Our Lord called her over to himself and simply said “Woman, you are freed from your disability” and laid his hands on her. Immediately she was healed – she could stand up straight and in response to her healing she began to praise God.
The reason that Luke includes this story of Jesus healing is not really to demonstrate his power to heal. If you’ve made it this far in the Gospel, 13 chapters, and you’re still reading, you already know the power of God in Jesus to heal the sick and cure the lame. Rather, Luke includes this story for other reasons.
Jesus heals this woman on the Sabbath. As we’ve talked about before, the Sabbath, Saturday, was the seventh day, the day of rest. The commandment to Keep the Sabbath Holy meant that one couldn’t work on the Sabbath – bakers couldn’t bake, seamstresses couldn’t sew, and according to this “Ruler of the Synagogue”, the healer couldn’t heal. Actually, and perhaps even more shamefully, he rebuked not our Lord who had done the work of healing, but the woman who came to be healed! “There are six days in which work ought to be done. Come on those days and be healed, and not on the Sabbath” he told the sick.

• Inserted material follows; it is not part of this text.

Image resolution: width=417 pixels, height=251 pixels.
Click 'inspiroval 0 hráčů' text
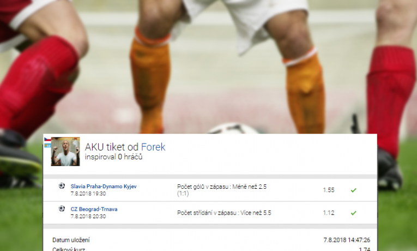point(113,157)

But Jesus rebuked them, he called them hypocrites, who allow people to lead their livestock to water, but refuse to permit the healing of a daughter of Abraham on the Sabbath. Rightfully so he adversaries were put to shame, and the crowd rejoiced at the glorious things done by our Lord.

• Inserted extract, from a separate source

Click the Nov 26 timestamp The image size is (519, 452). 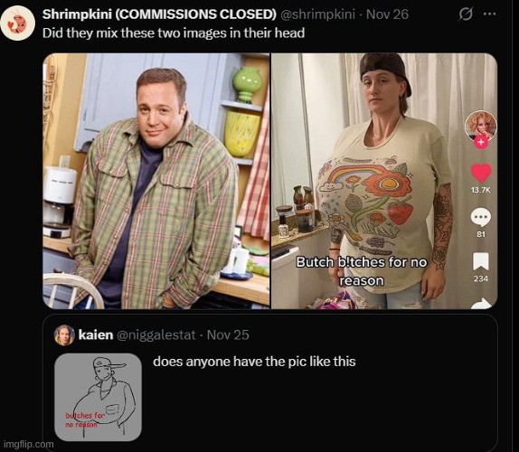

Even though the healing itself is not itself the chief point of the gospel this morning, I want us to have a closer look at it, and see what we might glean from it.
The first thing we notice is that the woman just appears. Hobbled over, unable to stand upright. She didn’t come to Jesus to heal her. Maybe she had heard of him, of his works, and his powers, but nowhere does it indicate in our text that she sought out healing from Jesus. I wonder, did she think of herself as in need of healing. Perhaps she didn’t like to be thought of as someone having a disability. One of those folks who refuse to ask for help, sometimes doing things which other think she couldn’t as a source of pride for herself.
But Jesus did notice. Jesus knew her ailment, her problems, and he knew her need. So he called her over to himself, and so she came. She responded to that voice by coming before him. He laid his healing hands on her, and she stood upright.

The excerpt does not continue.